Die letzten Kilometer des Jahres

Winfried Stinn

Von Winfried Stinn

Fr, 29. Dezember 2017

Regionalsport Freiburg

1250 Läuferinnen und Läufer werden beim Britzinger Silvesterlauf erwartet, der gleichzeitig auch Finale des Markgräfler Cups ist.

LEICHTATHLETIK. Seit mehr als 30 Jahren wird in Britzingen am letzten Tag des Jahres der Silvesterlauf ausgetragen. So heißt es auch diesmal wieder an Silvester: Erst laufen, dann feiern. 1250 Läufer haben sich beim Veranstalter, dem TV Britzingen, bisher angemeldet.

Im Vorjahr erreichten 963 Läuferinnen und Läufer bei reizvoller winterlicher Atmosphäre das Ziel. Damit stellten sie einen neuen Finisherrekord auf. Und auch dieses Mal könnte der Teilnehmerrekord geknackt werden. "So viele Meldungen haben wir noch nie gehabt", sagt Veranstalter Herbert Hebek. Er sei überwältigt von der Meldeflut und freue sich sehr, dass man von den Teilnehmerrückgängen, wie bei vielen anderen Veranstaltungen, nicht betroffen sei. "Wenn wir diese Mega-Läuferanzahl sehen, macht es noch mehr Freude, viel Zeit und Herzblut für den Silvesterlauf zu investieren."

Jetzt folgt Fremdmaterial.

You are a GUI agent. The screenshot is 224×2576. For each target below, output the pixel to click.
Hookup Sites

Das Teilnehmerfeld ist laut Hebek so bunt wie noch nie: Viele Läufer kommen aus der Schweiz und aus Frankreich. Aber auch Läufer aus Kamerun, Australien, der Ukraine und Somalia ergänzen das Feld. "Wir sind begeistert", schwärmt Hebek, der das Event gemeinsam mit Britzingens Ortsvorsteher Armin Imgraben seit vielen Jahren federführend organisiert.

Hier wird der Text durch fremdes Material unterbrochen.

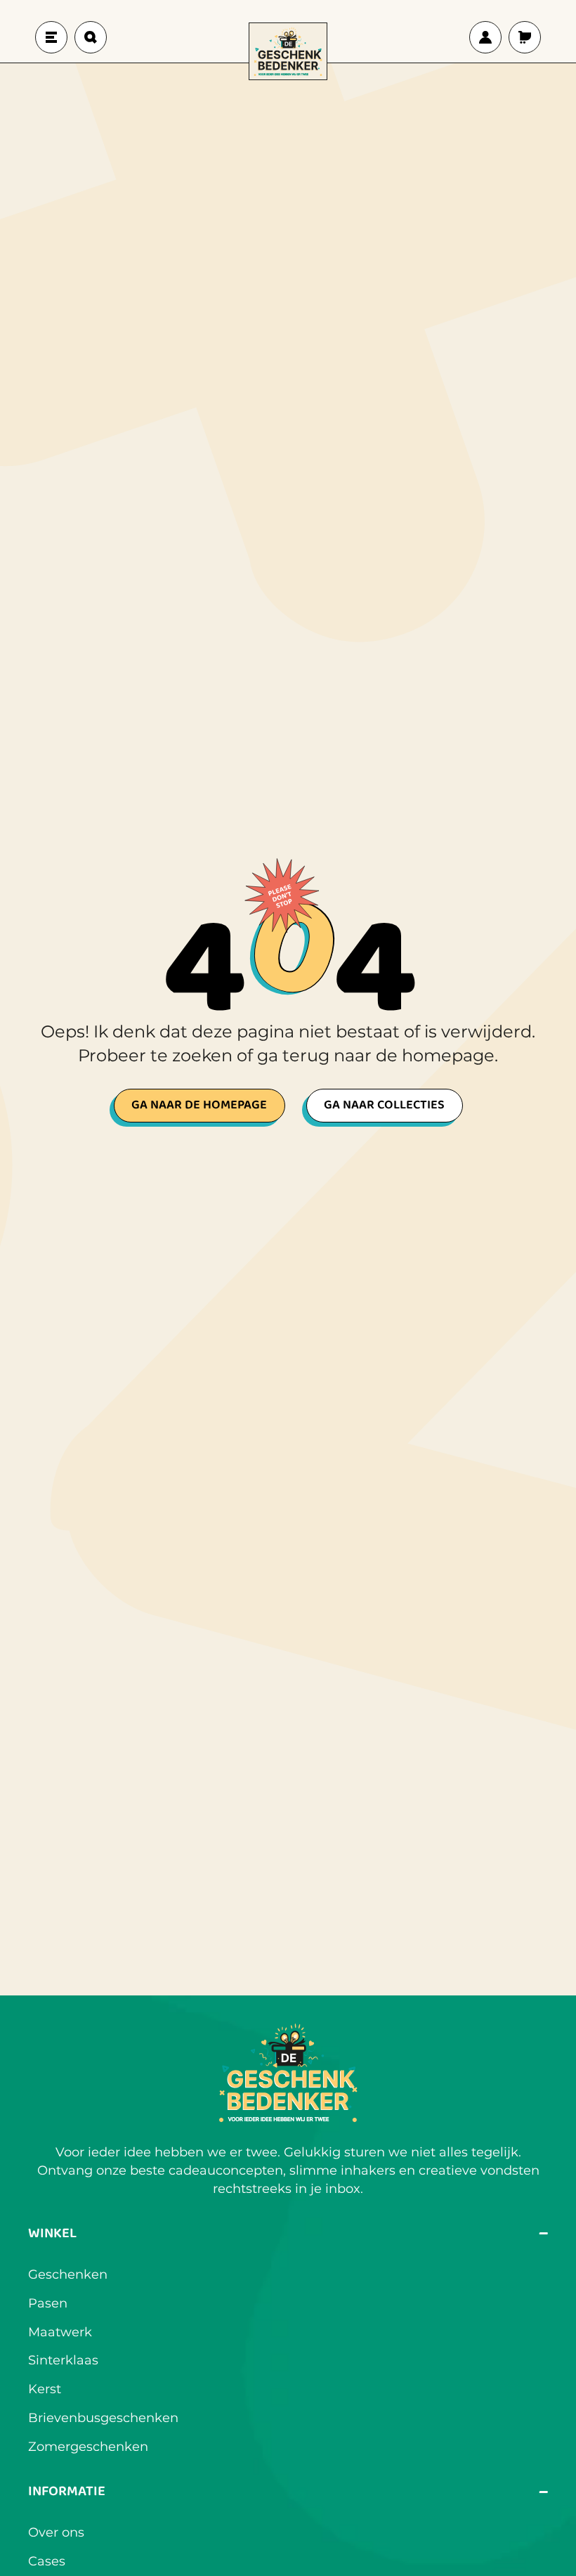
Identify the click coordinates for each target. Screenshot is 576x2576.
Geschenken (67, 2274)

Schwärmerisch äußert sich auch die Dritte des Vorjahres über zehn Kilometer, die Bad Krozingerin Gertrud Wiedemann: "Ich laufe gerne in Britzingen und habe schon mehr als zehn Mal mitgemacht." Die Strecke gefalle ihr sehr gut, sie sei sehr abwechslungsreich und landschaftlich reizvoll. "Dazu kommt, dass die Veranstaltung trotz hoher Teilnehmerzahl familiär ist", sagt Wiedemann. Sie erinnert sich gern an den Lauf des Vorjahres, als Bäume und Reben schneebedeckt waren. Von einer "mystischen Stimmung" spricht die erfolgreiche Triathletin und fünffache Gesamtsiegerin des Markgräfler Cups noch heute.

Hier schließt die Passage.